Extract provided.
════

The International Energy Agency projects the value of global lithium sales could grow 20-fold between 2020 and 2030, and that is putting huge pressures on the price of many electronic goods, including electric vehicles. Lithium is a critical component of the green energy transition plans of countries like China, the EU and the US. Also known as “the new oil” or “white gold,” the metal is used to make the lithium-ion batteries that power electric vehicles (EVs), smartphones, and wearables.
The global race is now on to secure supplies of the white metal, which for the moment China is winning handily. The Asian giant is already the number one refiner of processed lithium and the number one maker of lithium batteries, according to energy consultancy BloombergNEF.
“It refines 60% of the world’s lithium, controls 77% of global battery cell capacity and 60% of the world’s battery component manufacturing,” notes a recent report by Gavekal Research. “Of 200 battery mega-factories in the pipeline to 2030, 148 are in China.”
China has also been moving into lithium mining in a big way. Despite holding only 5.1 tonnes, or 7 percent, of the world’s proven lithium reserves, China is now the fourth-largest producer. It also boasts the world’s largest lithium miner, Ganfeng Lithium Co, which owns the rights to the world’s largest lithium deposit, in Sonora, Mexico. Gavekal counted six completed or pending deals between Chinese companies and developers of lithium projects in South America, the region of the world with the largest lithium reserves.
Bolivia, Argentina, Chile: The Three Sides of the Lithium Triangle
Bolivia has the largest known reserves in the region (and by extension the planet) with an estimated 21 million tons of the mineral, though it has struggled to find a way of successfully exploiting those reserves. According to the Chilean newspaper El Ciudadano, the country will open its first lithium plant next year, on the edge of the Salar de Uyuni, the world’s largest salt flat. Together with neighbouring Argentina (14.8 million tons) and Chile (8.3 million tons), Bolivia comprises the so-called “lithium triangle” which accounts for a staggering 63% of the planet’s known reserves.

════

Dataset excerpt.

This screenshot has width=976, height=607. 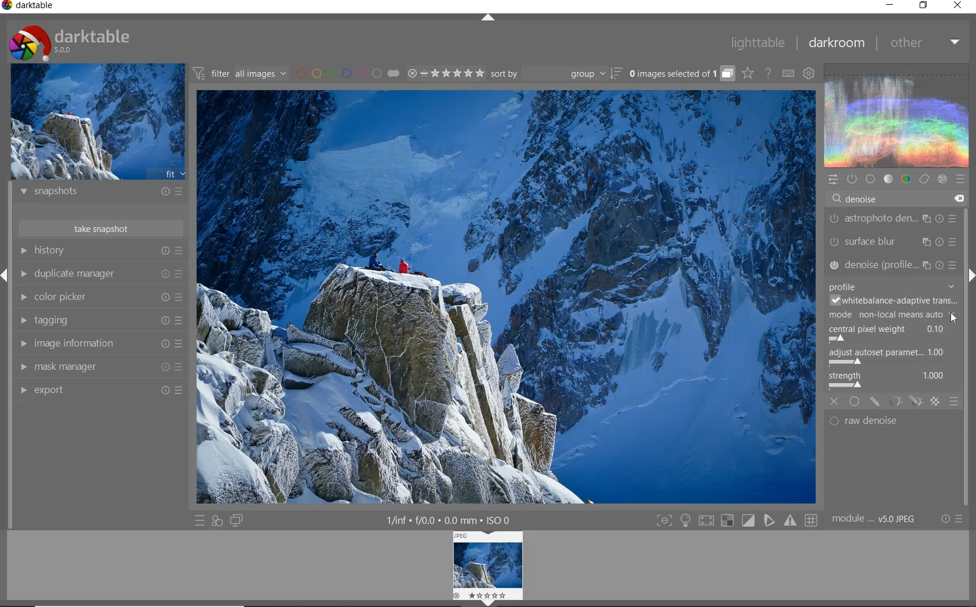 What do you see at coordinates (914, 402) in the screenshot?
I see `MASKING OPTIONS` at bounding box center [914, 402].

════

List of tasks.
a: Quote the text on lithium above, everything from "The global race" down to "energy consultancy BloombergNEF.".
b: Extend the text on lithium, picking up right after its last sentence.

Written answers.
a:
The global race is now on to secure supplies of the white metal, which for the moment China is winning handily. The Asian giant is already the number one refiner of processed lithium and the number one maker of lithium batteries, according to energy consultancy BloombergNEF.

b:
Last week, Ganfeng Lithium announced plans to buy up the Argentinean company Lithea Inc., which has salt lake assets to the west of the city of Salta, in northern Argentina. Lithea’s first phase of production is expected to reach annual capacity of 30,000 tons of lithium carbonate. According to Bloomberg, Argentina has the world’s largest pipeline of lithium projects with an estimated 19 million metric tons of resources yet to be tapped, over which Chinese and US companies have been locked in bidding wars.
Argentina’s government, with record high debt levels of $370 billion, equivalent to six times the total debt it owes the IMF, needs the money desperately. Like its lithium-rich neighbors, Bolivia and Chile, it wants to make sure it (and hopefully by extension its voters) benefit from the gathering lithium rush. This is part of a broader trend of growing resource nationalism in the region that has global mining companies and their investors extremely concerned, and which I discussed in my February 11 article, “Resource Nationalism on Rise in Latin America, As Fever for ‘White Gold,’ aka Lithium, Grips the World“.
Toward an OPEC of Lithium?
Bolivia was the first country to nationalize its lithium deposits, which it did way back in 2008. In April this year Mexico, with the ninth largest reserves on the planet, did the same though it has not expropriated any mining projects since then. Now there is talk of creating an association of lithium-producing countries that will function in a similar way to the Organization of the Petroleum Exporting Countries (OPEC), whose creation in 1960 wrested much of the control over global oil prices from the so-called “Seven Sisters” grouping of multinational oil companies.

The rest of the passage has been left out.